# Chicago



## Capehank (Aug 3, 2005)

I was wondering if there are any dog shows scheduled in your area this fall. You see, my mom and I have 2 airline vouchers to use and we are thinking about where to go. We need to go to a city that has very good public transportation. We have $269 on each voucher for American Airlines. We would be flying out of Syracuse, NY. So if any of you have any suggestions as to where we can fly to on a weekend and also watch some type of dog show, I would be glad to listen. The tickets must be booked by August 16. So time for suggestions is limited.

Thank you.


----------



## Dslats (Mar 1, 2007)

I'm not really sure but I will ask my mother . will probably have a answer for you tomorrow. I think Mc Cormick place has a show sometime in february. 
Debbie & mason


----------



## TheHooch (May 9, 2007)

*Douglasville KC Fall Show - Friday, September 21, 2007*
*"The Georgia Classic Cluster"*
*Atlanta Exposition Center "South"* 
3850 Jonesboro Road, Atlanta, GA 

*Jack Onofrio Dog Shows*
*Jack Onofrio Dog Shows, L.L.C.* 


The bus lets off right in from of the complex. 20 minutes from airport and all kind of hotels.

Hooch


----------



## Jazzys Mom (Mar 13, 2007)

I know the Golden Retriever Cluster is in December but don't know the dates. The International Dog Show at McCormick Place is in February. There are probably some smaller shows this fall but since I am no longer showing in conformation I don't know where and when

Jazzys Mom ( and ---- DSlats mom)


----------



## cubbysan (Mar 13, 2007)

How about Boston, MA? Although it would probably be just as easy to drive from Syracuse.
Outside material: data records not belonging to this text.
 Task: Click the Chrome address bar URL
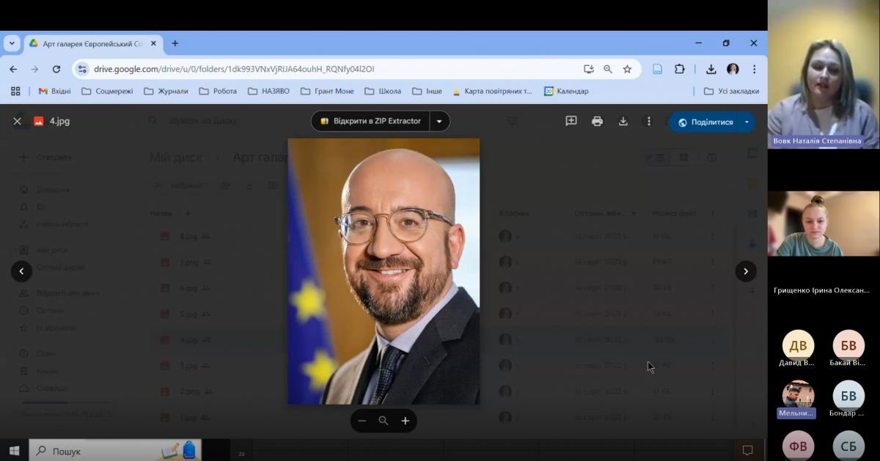tap(235, 69)
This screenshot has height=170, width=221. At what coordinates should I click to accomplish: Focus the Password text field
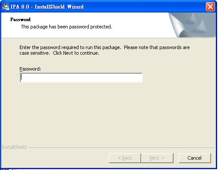point(81,77)

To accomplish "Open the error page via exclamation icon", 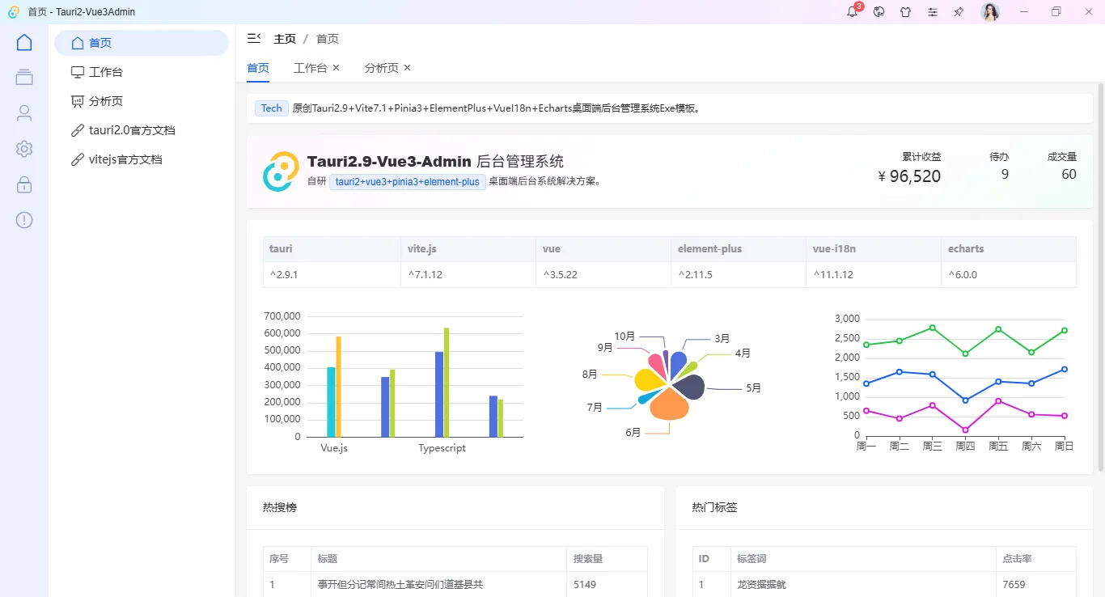I will (23, 219).
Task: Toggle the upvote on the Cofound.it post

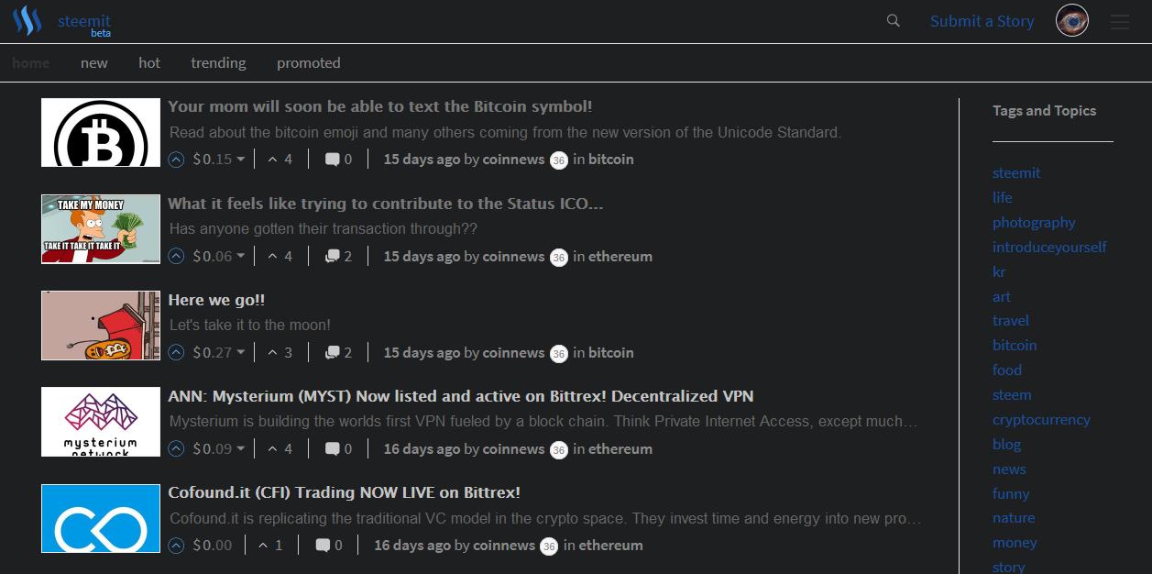Action: click(175, 544)
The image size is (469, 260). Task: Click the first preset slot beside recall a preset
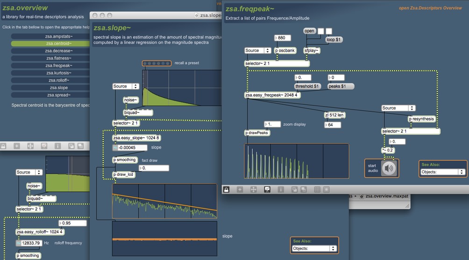[x=146, y=64]
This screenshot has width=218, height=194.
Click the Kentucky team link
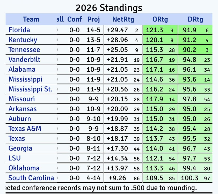23,40
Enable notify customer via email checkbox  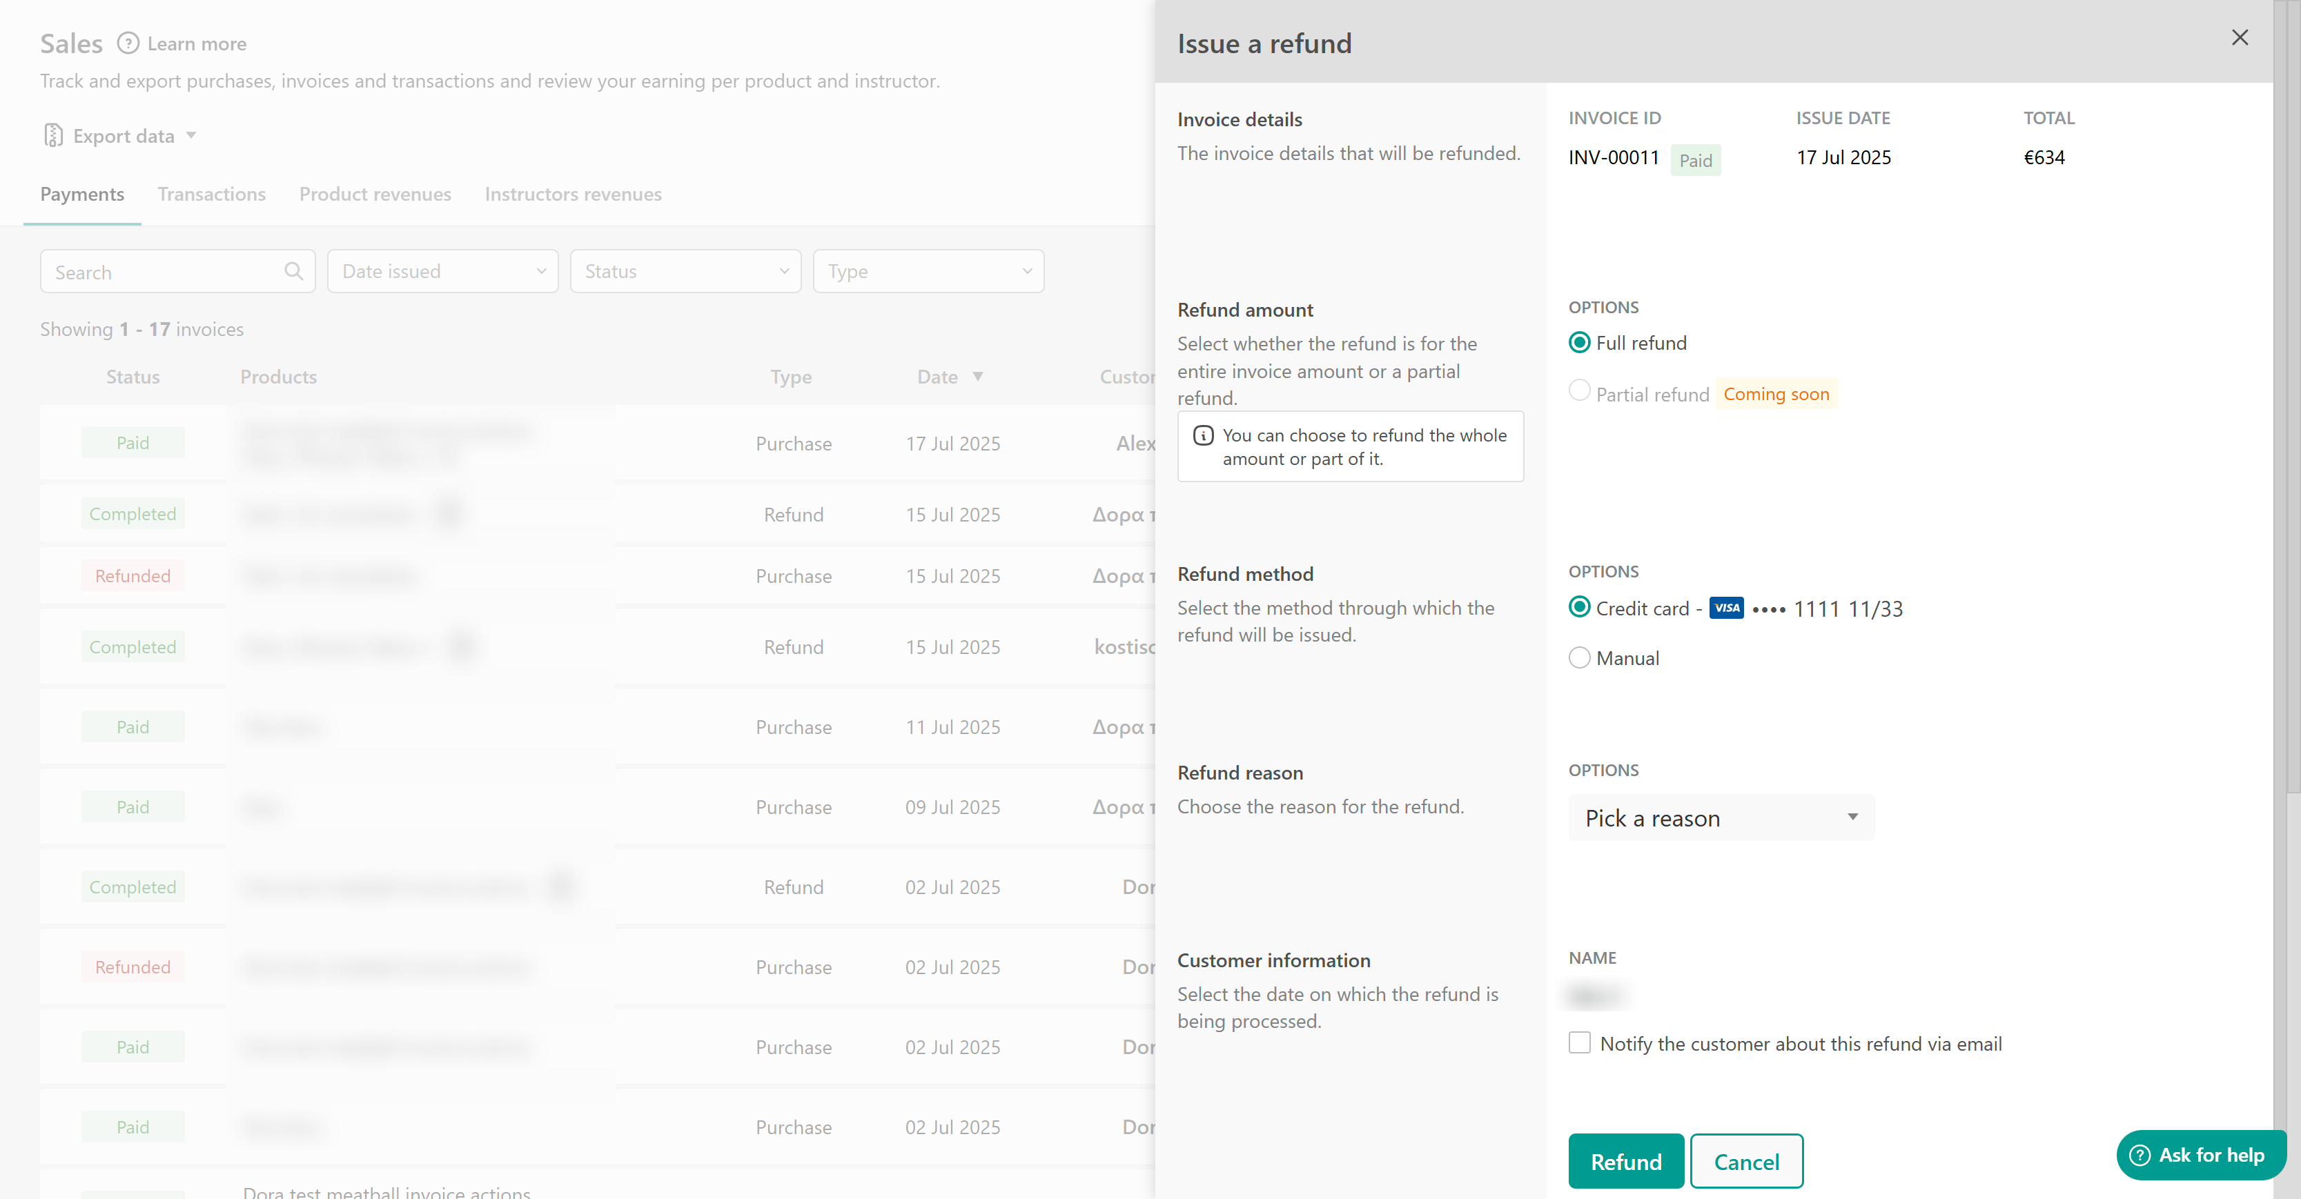(x=1579, y=1043)
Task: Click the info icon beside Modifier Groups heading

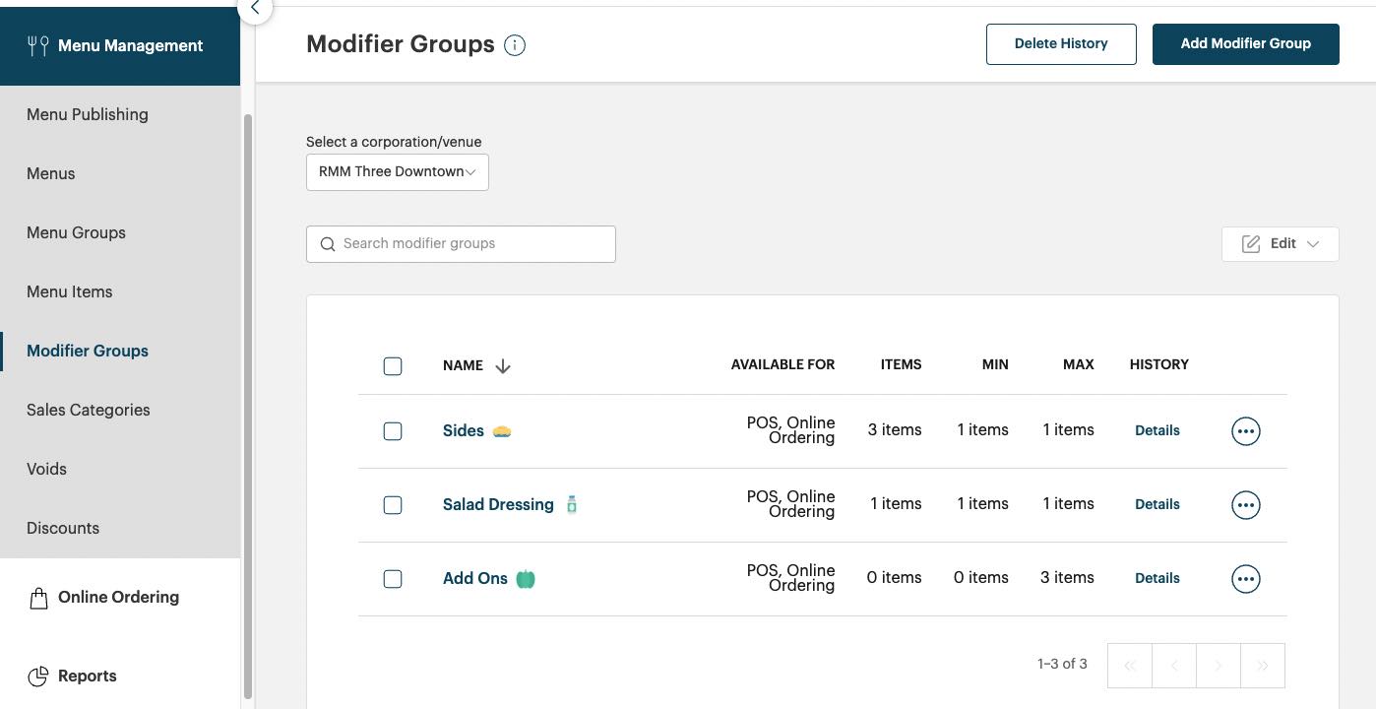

December 6 through 9 at the Bayside Expo Center. It is right on the red line.


----------



## norabrown (Jul 20, 2007)

Jazzys Mom said:


> I know the Golden Retriever Cluster is in December but don't know the dates. The International Dog Show at McCormick Place is in February. There are probably some smaller shows this fall but since I am no longer showing in conformation I don't know where and when
> 
> Jazzys Mom ( and ---- DSlats mom)


What is the "Golden Retriever Cluster" and where is it held?


----------